(Saved entries)
********************

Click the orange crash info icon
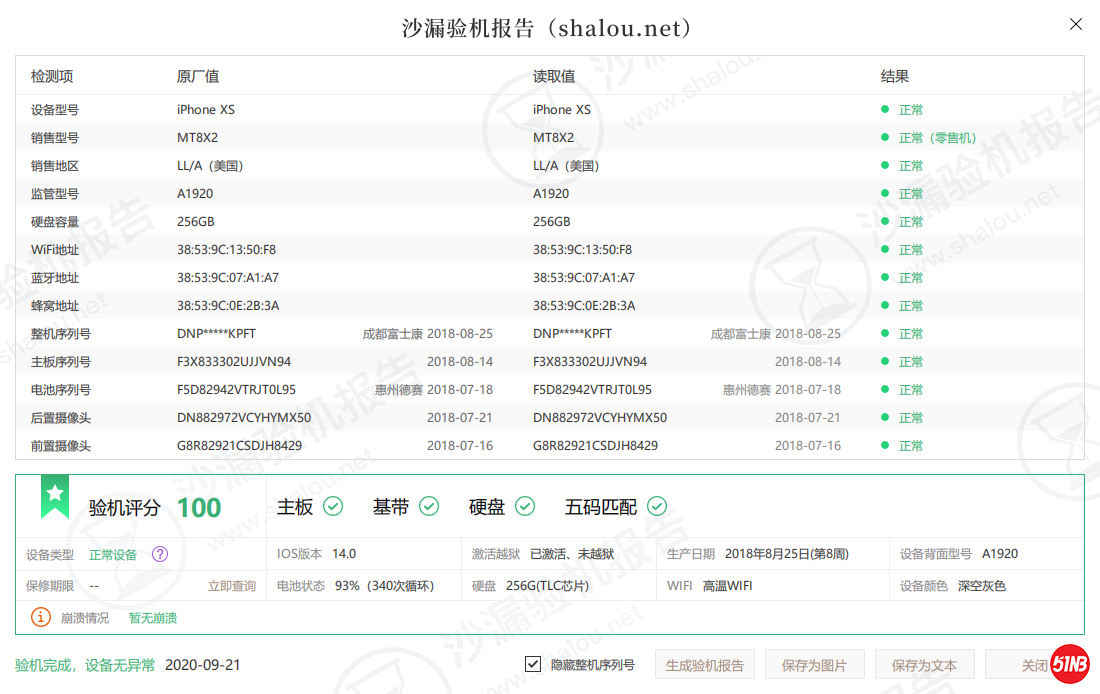The image size is (1100, 694). click(40, 617)
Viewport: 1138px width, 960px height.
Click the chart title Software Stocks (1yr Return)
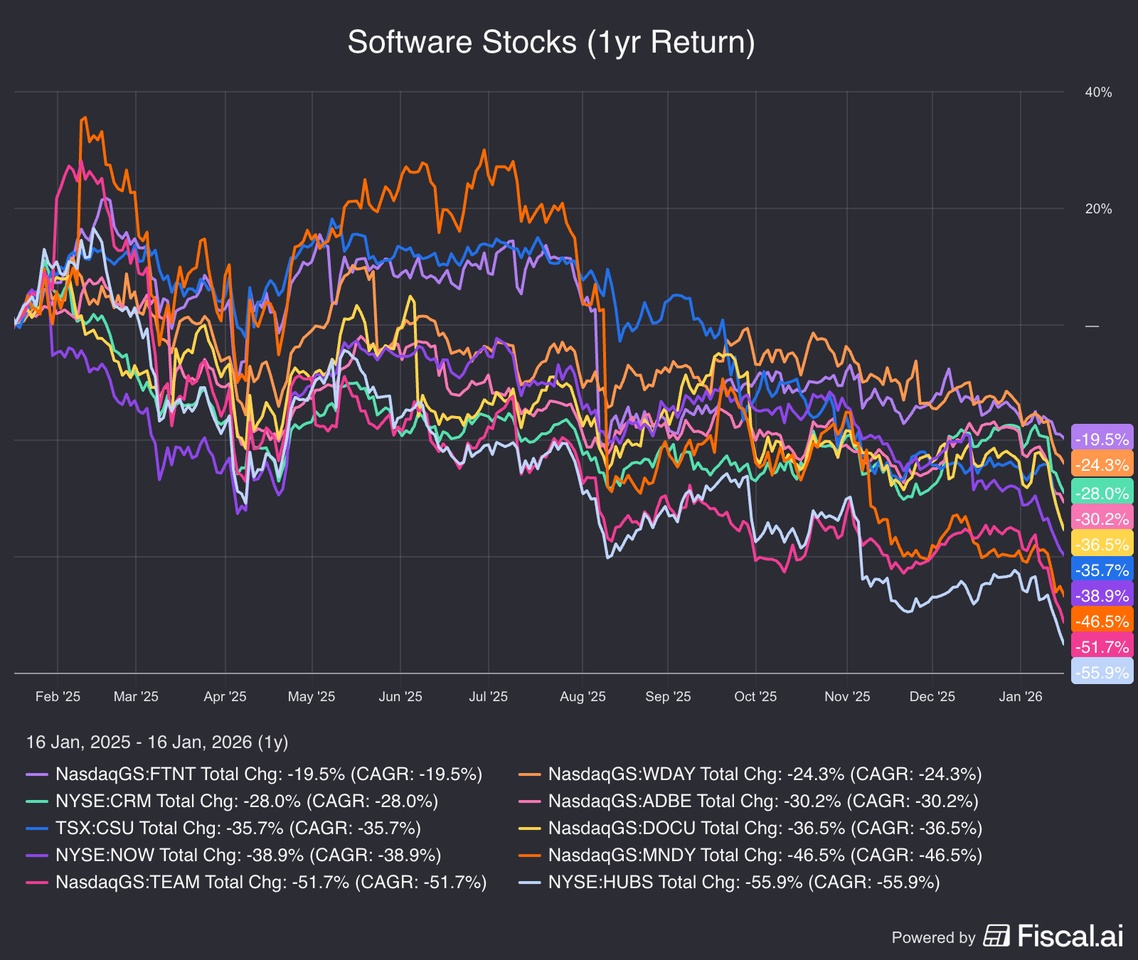[550, 42]
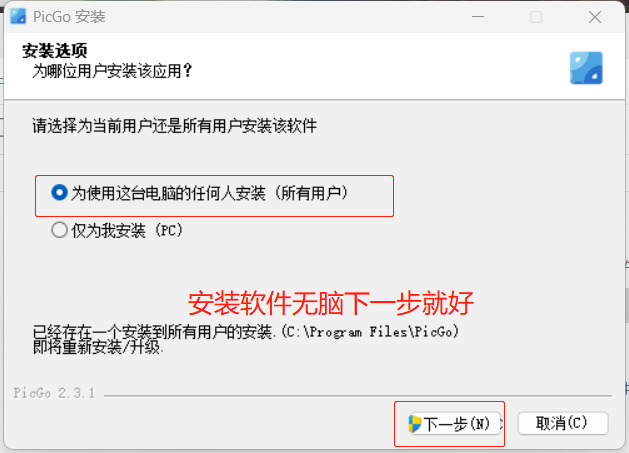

********************

What is required
Copy exactly the lines that run from the line containing "Viewport: 1138px width, 960px height." to the end of the data above, keeping both end lines and leaving out all pictures.

Solution for this task
Viewport: 1138px width, 960px height.
Click the chart title Software Stocks (1yr Return)
[550, 42]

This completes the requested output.